En efecto, la falta de respeto al superior -no porque haya nacido superior a ti sino porque siempre hay alguien superior a ti- se ha perdido, asegura el Cholo que eso sólo se arregla rezando.
Pues aunque parezca que ha cambiado de cena, el entrenador del Atlético de Madrid tiene razón: sólo la existencia de Dios permite justificar una norma moral objetiva y sólo una norma de conducta aceptada por todos, conforme al sentido común universal, también conocido como ley natural. Y esa normal moral implica respecto a la excelencia y emulación del excelente, como sólo la soberbia destruye el respeto a toda superioridad.

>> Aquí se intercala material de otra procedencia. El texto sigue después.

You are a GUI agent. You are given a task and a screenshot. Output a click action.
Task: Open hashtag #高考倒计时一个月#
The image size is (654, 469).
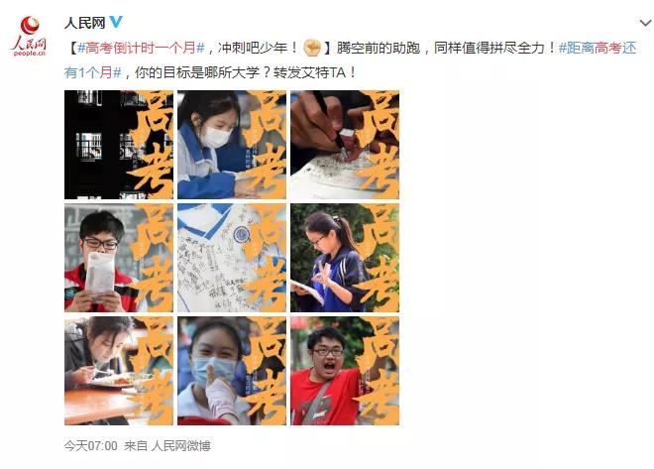click(x=141, y=48)
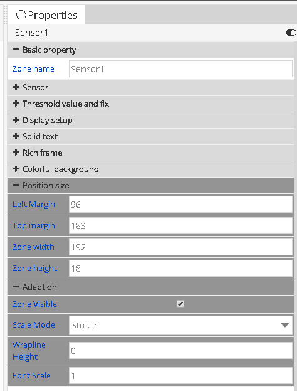Image resolution: width=297 pixels, height=391 pixels.
Task: Click the Top margin input field
Action: pos(180,226)
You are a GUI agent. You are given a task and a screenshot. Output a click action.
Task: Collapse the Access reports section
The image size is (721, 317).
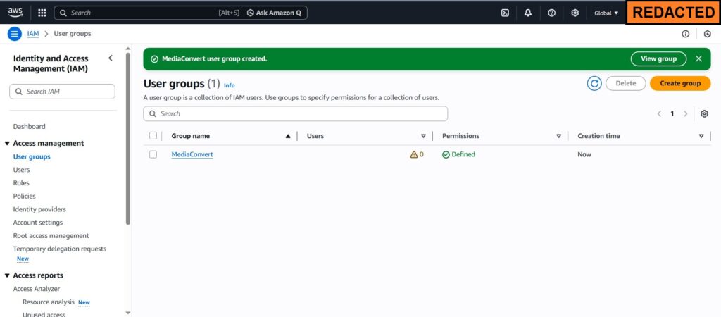click(x=7, y=275)
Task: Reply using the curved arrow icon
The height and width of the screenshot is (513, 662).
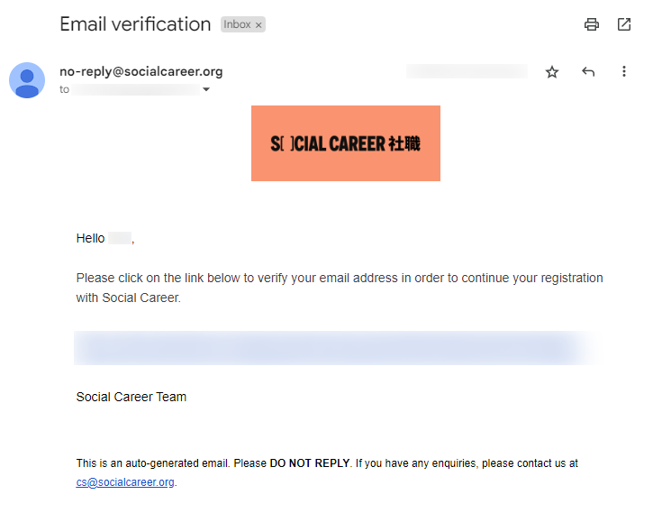Action: 588,72
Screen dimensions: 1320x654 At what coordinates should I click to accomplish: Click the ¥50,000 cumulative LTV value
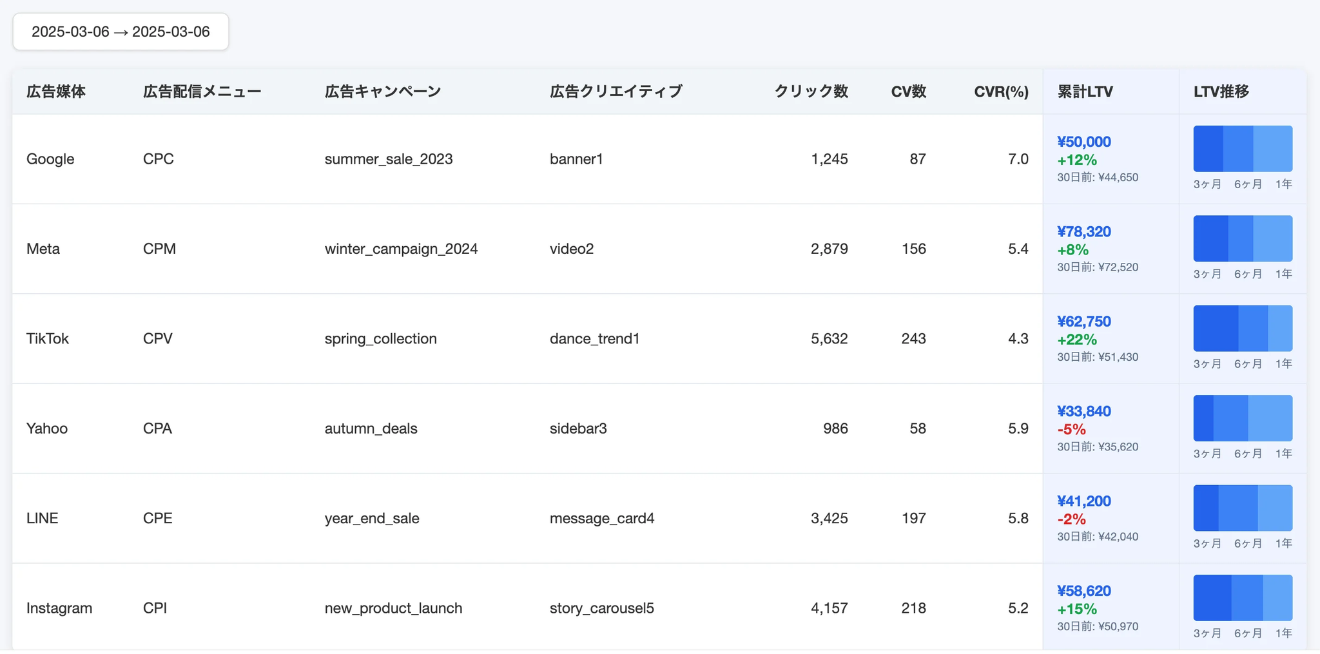(x=1084, y=142)
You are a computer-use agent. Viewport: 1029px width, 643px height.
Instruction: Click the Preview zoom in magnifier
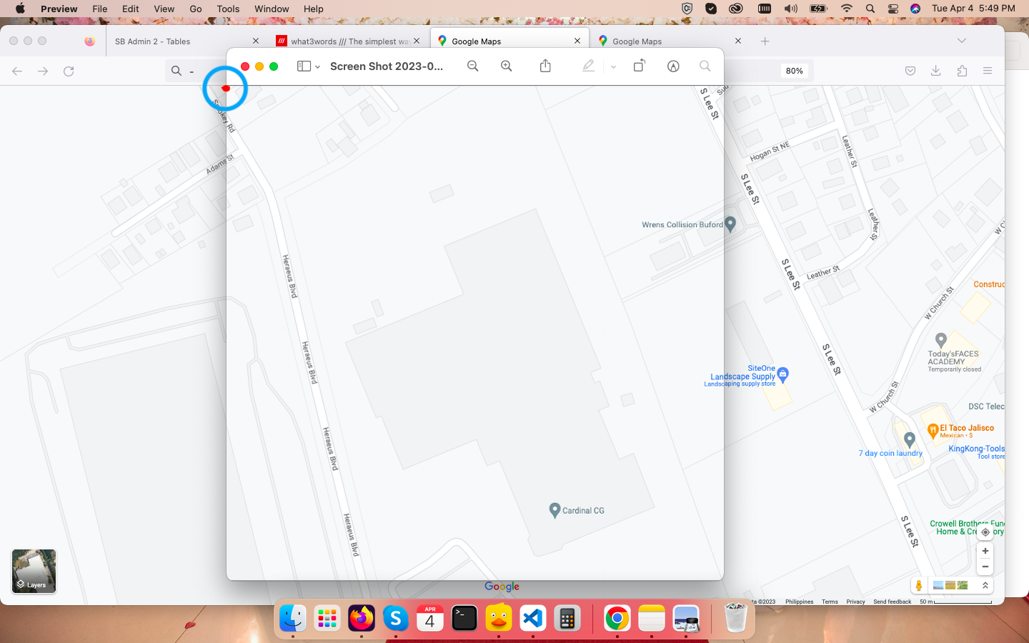[x=506, y=66]
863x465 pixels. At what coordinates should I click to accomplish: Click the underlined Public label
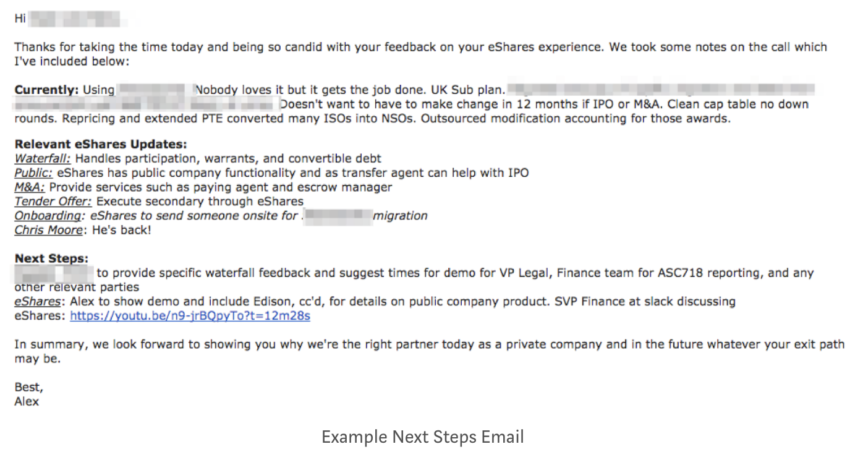(33, 173)
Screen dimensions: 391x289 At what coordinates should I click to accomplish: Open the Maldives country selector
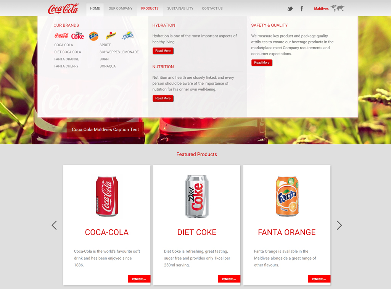pyautogui.click(x=321, y=8)
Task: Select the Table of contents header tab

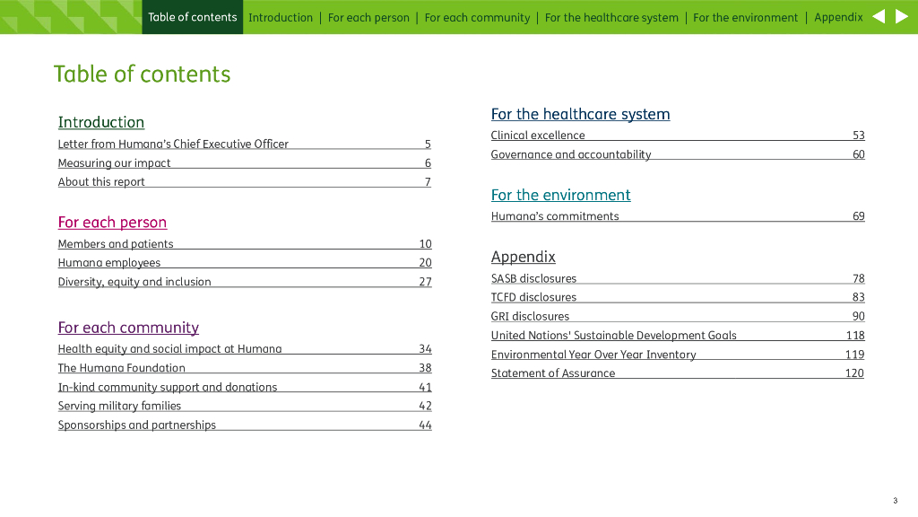Action: [x=193, y=17]
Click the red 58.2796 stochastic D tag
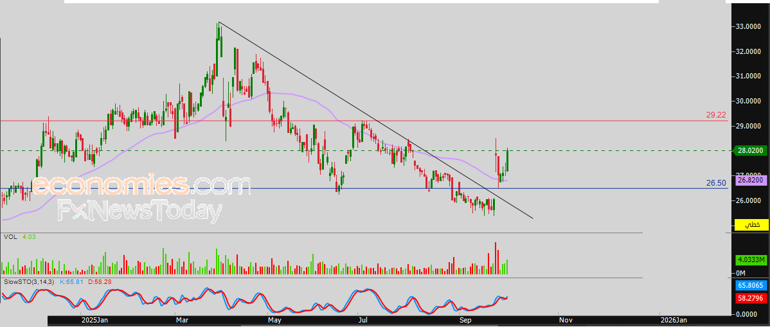Screen dimensions: 770x327 tap(751, 297)
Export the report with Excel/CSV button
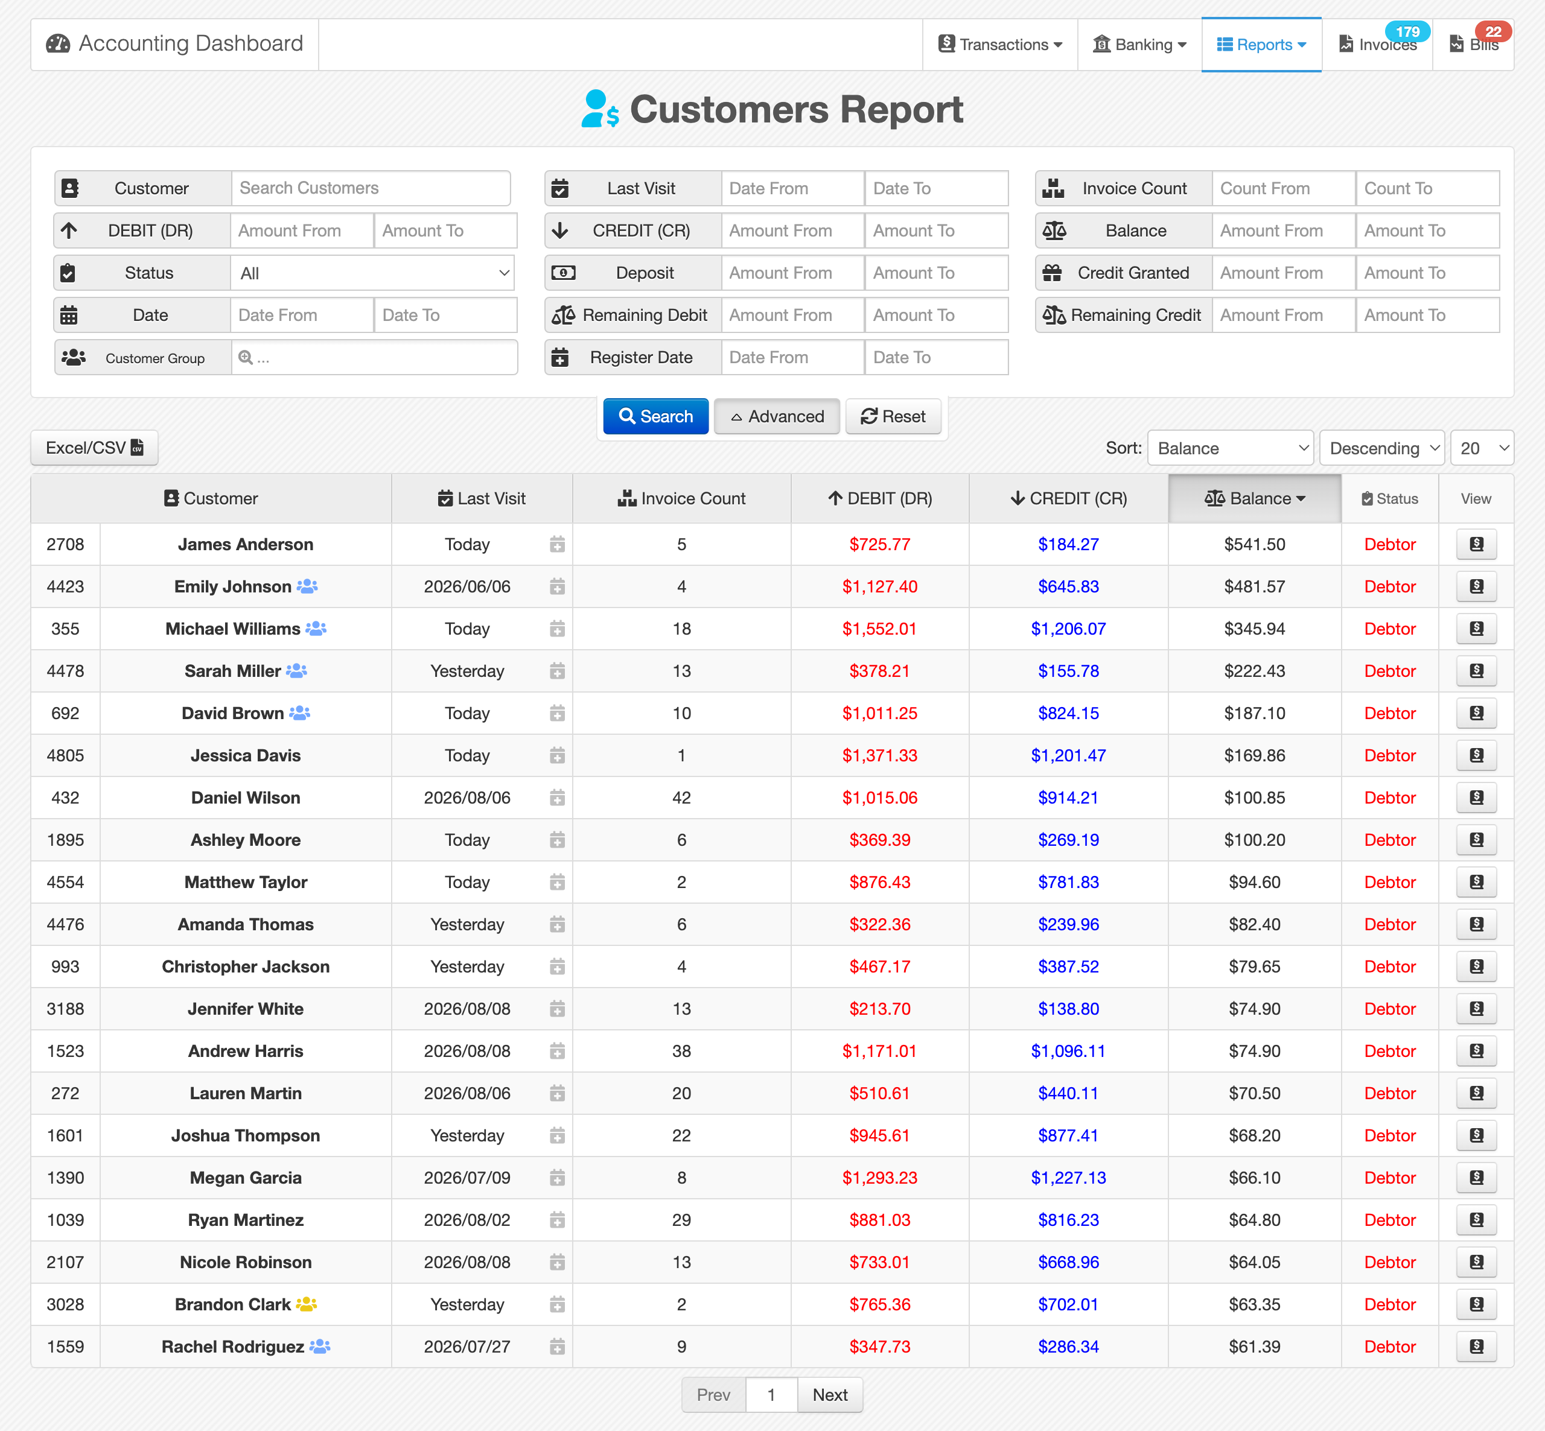Image resolution: width=1545 pixels, height=1431 pixels. [94, 448]
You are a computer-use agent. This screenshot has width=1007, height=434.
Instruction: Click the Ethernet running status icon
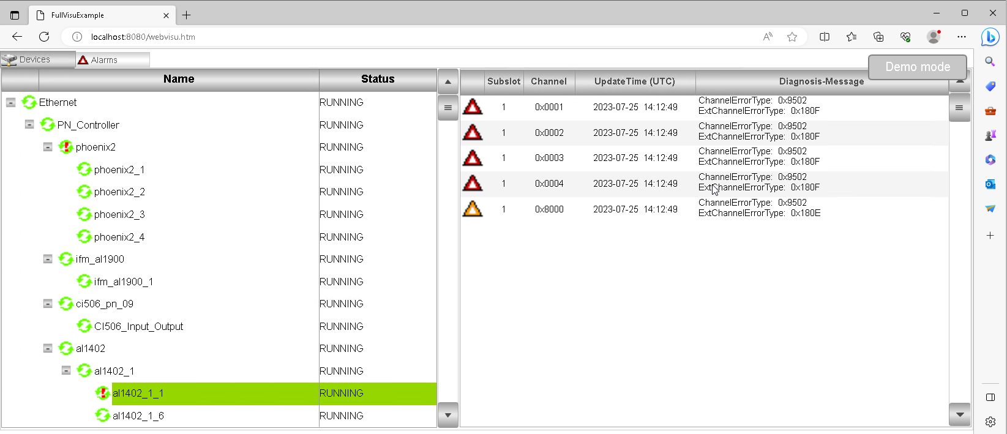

Ahora bien, volviendo a los gritos de "musulmán el que no vote" escuchados durante el partido de fútbol entre las selecciones de España y el rasgado de vestiduras. Insisto en que no es para tanto pero, sobte todo, resulta que el grito de musulmán en que no vote se ha interpretado como una muestra de racismo. ¿Qué racismo? El islam no es un raza.
Y por cierto, Lamine Yamal: el ignorante eres tú, Lamine. ¿Qué puñetas tiene que ver clamar contra una religión con el racismo? ¿Acaso todos los musulmanes son negros y todos los negros son musulmanes?
Y lo más grave, la hipocresía: nadie se altera porque entre el público de la alabada Rosalía siga el ejemplo de nuestra macarra-porno y ofenda a los católicos que acuden a sus conciertos disfrazados con hábitos religiosos rijosos.
Sí, repito: Rosalía tiene una gran voz, que aprovecha para lanzar espectáculos propios de una macarra pornográfica. Y encima, disfrazada de monja un poco guarra. Eso sí es una ofensa al cristianismo. Y no, tampoco es racismo.